Sunday, November 11, 2012

The value of haptic pronunciation teaching

Clip art: Clker
 How would you convince your students or colleagues as to the advantages of going "haptic?" Now assuming that the list of features in the recent blogpost doesn't quite do the job, what will work? We know that getting a learner or instructor new to the idea to come along with us and experience a couple of the protocols in a demonstration is best, but, at least up to now that has required that one of us be physically present to lead that experiential introduction. Ultimately, to get the word out, the appeal or "pitch" must be delivered by video.

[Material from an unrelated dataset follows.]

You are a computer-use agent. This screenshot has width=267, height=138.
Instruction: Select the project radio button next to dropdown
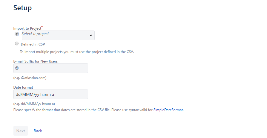coord(17,34)
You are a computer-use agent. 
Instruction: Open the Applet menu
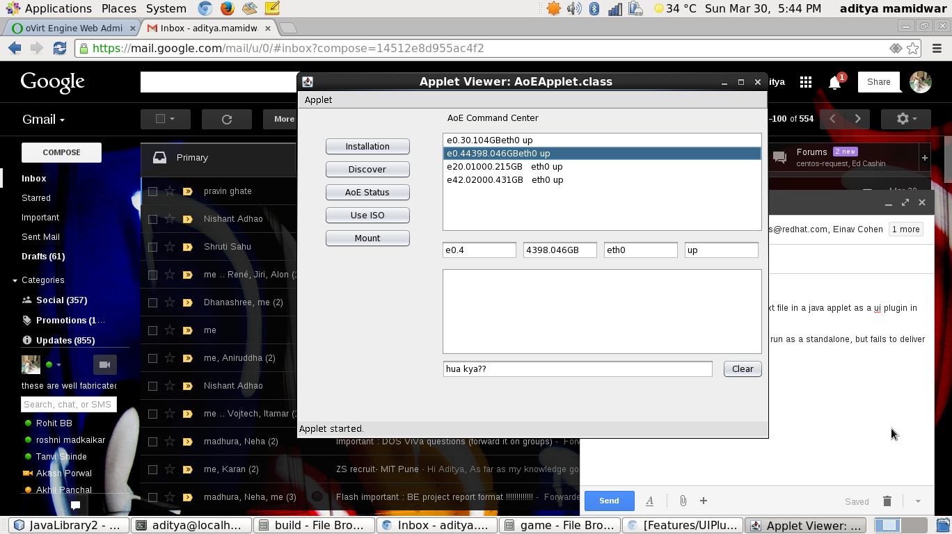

Research by Usher of Tel Aviv University's  and colleagues, summarized by Science Daily, suggests something of the way to do that. (The catchy title of the SD summary: "Going With Your Gut Feeling: Intuition Alone Can Guide Right Choice, Study Suggests.") Subjects were required to watch a fast moving video focusing on two alternative products or actions, presented with no clear logical, linear or conceptual organization, and then asked to quickly pick one, in effect using their "intuitions." What they found was that judgments were amazingly accurate, the better alternative being selected. The point being that perception of value goes on in very complex ways, in addition to careful, conscious calculation. (Subsequent research will apparently further examine just where and how in the brain that happens.)

Clip art: Clker
I have been using the model of the short (6-minute or so), high-impact TED talk for sometime now in trying to develop a new approach to introducing EHIEP, one that "moves" the viewer, in several senses. Preliminary efforts have met with some limited success. The key is to present the viewer with a (seemingly unordered) set of images that produce an immediate, less conscious response of high quality and value, not simply a reasoned, thoughtful, metacognitive assessment. Here is a great 4-minute promotion of TED 2012, A taste of TED, that does it very well, not surprisingly. A little more work to do before I audition for TED, but will post a "TED-wanabee" video here for your "gut reaction"---once I get one that feels right.